We don't have 6:1 because we're understaffed per se--that's just the PM ratio on my unit. I experience challenges every single shift. Heck, sometimes the whole shift is a challenge from start to finish. But I've noticed that our more seasoned nurses generally don't struggle with their workload. This leads me to believe that the workload is a) generally manageable and b) will become more manageable for me as I get better at my job.
What keeps me from worrying about the "safeness" of my assignment is prioritizing my patients. The most acute and/or direct care-intensive patients will get more of my time and immediate attention out of necessity. The less-critical walkie-talkies who sleep through the night will be rounded on every hour. But they won't get much of my time beyond an initial head-to-toe assessment, focused reassessment, pain control, and med pass.
In my short time as an acute care RN, I learned that the nurse's role is dynamic and often hard (and includes plenty of primary/direct patient care). But I know my nursing abilities have improved since my first shift, and based on feedback from peers, preceptors, and management, I'm doing an overall good job--even on shifts that make me frustrated and anxious on the inside. I can feel myself becoming a stronger nurse each time I work.
To answer your question about the past three months being a waste: I don't really know how hospitals would view such a short stint. It may disqualify you from new hospital opportunities (regardless of BSN), especially if you quit without notice.
My advice is to stick it out. I bet you'll surprise yourself by the progress you can make in the next several months. And in the process you can learn more than you thought possible.
Good luck!
Cowboyardee
472 Posts
I suspect that if you were to poll acute care RNs and ask whether they'd support mandating lower ratios, most would readily agree. I would. I didn't necessarily say that 7:1 is all good. Just that it is what it is. Medicine is a business.

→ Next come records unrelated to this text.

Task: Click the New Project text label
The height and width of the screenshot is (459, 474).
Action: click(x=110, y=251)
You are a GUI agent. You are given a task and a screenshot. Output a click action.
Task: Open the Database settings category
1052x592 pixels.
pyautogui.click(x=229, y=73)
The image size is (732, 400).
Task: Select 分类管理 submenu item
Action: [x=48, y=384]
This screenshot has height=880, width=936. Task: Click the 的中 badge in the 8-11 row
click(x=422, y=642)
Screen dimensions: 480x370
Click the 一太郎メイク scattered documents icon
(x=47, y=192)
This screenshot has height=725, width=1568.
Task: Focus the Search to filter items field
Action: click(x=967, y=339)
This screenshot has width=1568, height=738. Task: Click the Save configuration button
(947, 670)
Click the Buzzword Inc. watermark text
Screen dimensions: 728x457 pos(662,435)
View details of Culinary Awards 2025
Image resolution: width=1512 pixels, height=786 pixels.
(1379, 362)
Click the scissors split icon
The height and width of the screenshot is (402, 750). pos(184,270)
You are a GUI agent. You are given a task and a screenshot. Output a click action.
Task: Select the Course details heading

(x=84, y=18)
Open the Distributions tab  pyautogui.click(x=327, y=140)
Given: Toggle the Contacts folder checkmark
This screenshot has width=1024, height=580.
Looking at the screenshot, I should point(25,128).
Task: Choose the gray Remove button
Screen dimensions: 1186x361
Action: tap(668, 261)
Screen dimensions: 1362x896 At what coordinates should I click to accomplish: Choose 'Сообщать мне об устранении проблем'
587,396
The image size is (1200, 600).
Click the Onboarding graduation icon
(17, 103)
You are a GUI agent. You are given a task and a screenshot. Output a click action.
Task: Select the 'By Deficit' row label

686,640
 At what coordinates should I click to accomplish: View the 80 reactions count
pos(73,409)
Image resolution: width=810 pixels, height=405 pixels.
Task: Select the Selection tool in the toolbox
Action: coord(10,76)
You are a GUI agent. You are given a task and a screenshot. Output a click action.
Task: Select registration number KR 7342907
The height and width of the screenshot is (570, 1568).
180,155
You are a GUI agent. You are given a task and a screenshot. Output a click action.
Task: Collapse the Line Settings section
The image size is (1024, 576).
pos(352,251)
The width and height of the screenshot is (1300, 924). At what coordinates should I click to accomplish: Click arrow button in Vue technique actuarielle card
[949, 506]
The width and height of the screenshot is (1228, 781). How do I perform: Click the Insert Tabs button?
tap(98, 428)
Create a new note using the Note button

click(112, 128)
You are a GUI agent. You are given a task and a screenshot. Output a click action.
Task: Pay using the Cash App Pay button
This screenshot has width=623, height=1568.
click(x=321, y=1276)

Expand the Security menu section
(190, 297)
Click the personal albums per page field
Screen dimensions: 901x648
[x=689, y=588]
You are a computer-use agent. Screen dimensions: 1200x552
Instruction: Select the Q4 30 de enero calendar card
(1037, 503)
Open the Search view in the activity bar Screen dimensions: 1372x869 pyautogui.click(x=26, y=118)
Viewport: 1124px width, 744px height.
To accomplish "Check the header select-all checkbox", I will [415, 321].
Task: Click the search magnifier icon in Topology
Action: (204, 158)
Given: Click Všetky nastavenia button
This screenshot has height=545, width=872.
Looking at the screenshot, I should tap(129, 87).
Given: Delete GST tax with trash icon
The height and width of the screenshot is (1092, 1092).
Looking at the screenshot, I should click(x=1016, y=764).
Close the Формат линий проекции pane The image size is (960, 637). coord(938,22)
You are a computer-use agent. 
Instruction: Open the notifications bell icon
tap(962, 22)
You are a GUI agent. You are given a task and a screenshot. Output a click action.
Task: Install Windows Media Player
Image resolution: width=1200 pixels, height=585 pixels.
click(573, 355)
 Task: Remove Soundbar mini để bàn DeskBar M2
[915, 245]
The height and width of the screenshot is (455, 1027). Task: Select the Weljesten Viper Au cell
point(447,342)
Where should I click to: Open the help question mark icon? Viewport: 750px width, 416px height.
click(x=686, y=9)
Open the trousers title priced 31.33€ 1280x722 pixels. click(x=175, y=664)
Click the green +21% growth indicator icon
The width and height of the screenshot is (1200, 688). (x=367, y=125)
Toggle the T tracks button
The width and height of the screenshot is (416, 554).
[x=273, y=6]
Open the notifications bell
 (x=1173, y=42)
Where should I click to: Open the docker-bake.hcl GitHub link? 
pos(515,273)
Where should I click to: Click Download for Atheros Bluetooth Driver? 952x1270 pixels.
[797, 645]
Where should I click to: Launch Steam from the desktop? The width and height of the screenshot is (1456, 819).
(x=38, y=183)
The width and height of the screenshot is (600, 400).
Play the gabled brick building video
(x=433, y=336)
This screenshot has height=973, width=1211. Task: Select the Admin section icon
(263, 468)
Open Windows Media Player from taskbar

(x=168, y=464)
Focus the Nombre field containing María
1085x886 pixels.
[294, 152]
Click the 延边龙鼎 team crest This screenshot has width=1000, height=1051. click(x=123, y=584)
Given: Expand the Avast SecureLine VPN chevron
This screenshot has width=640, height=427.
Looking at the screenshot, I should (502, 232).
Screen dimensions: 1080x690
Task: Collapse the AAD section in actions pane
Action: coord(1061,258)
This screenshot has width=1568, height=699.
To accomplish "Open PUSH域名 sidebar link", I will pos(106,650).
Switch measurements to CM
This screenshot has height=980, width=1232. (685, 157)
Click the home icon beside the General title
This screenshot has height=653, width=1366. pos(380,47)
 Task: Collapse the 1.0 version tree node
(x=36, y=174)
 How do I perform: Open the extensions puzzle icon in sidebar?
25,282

The acuity, support structure, unit culture, and organization of your unit all go a long way toward determining whether 7:1 is appropriate staffing or not. I've worked 8:1, and I've had buddies working in a cardiology unit with a 10+:1 ratio (at night) which was a safer and easier unit. The most dangerous staffing I've personally been involved in was a toxicology pod where 4 patients with 1:1 orders were placed in a big room with one RN and one sitter (who usually did nothing) in order to conserve sitters. 4:1, and a freakin nightmare sometimes. On the upside, I've been working in intensive care for a few years now, where I'm happy.
Your unit's acuity and structure might mean that 7:1 is dangerous and below industry standards, and it might not. Without more information, I don't have any way to know. Bluntly though, at three months of experience in your first acute care job, you're not really in any position to know what's dangerous or what's substandard for acute care either. No one's judging you for feeling stressed, wanting to get out, or wanting to try another hospital or another medical specialty. Happens all the time, and it certainly could be that your current gig is operating below industry standards. But I'll tell you honestly - an RN with 3 months of relevant experience who "knows better" is off-putting.
Maybe I'm reading your tone wrong - it's the internet after all. If so, I apologize. But generally speaking, new RNs who are confident in knowledge and insight they don't actually possess tend to have a tough time orienting, a tough time getting along with their more experienced coworkers, and a tough time getting former managers to say nice things about them to potential future employers.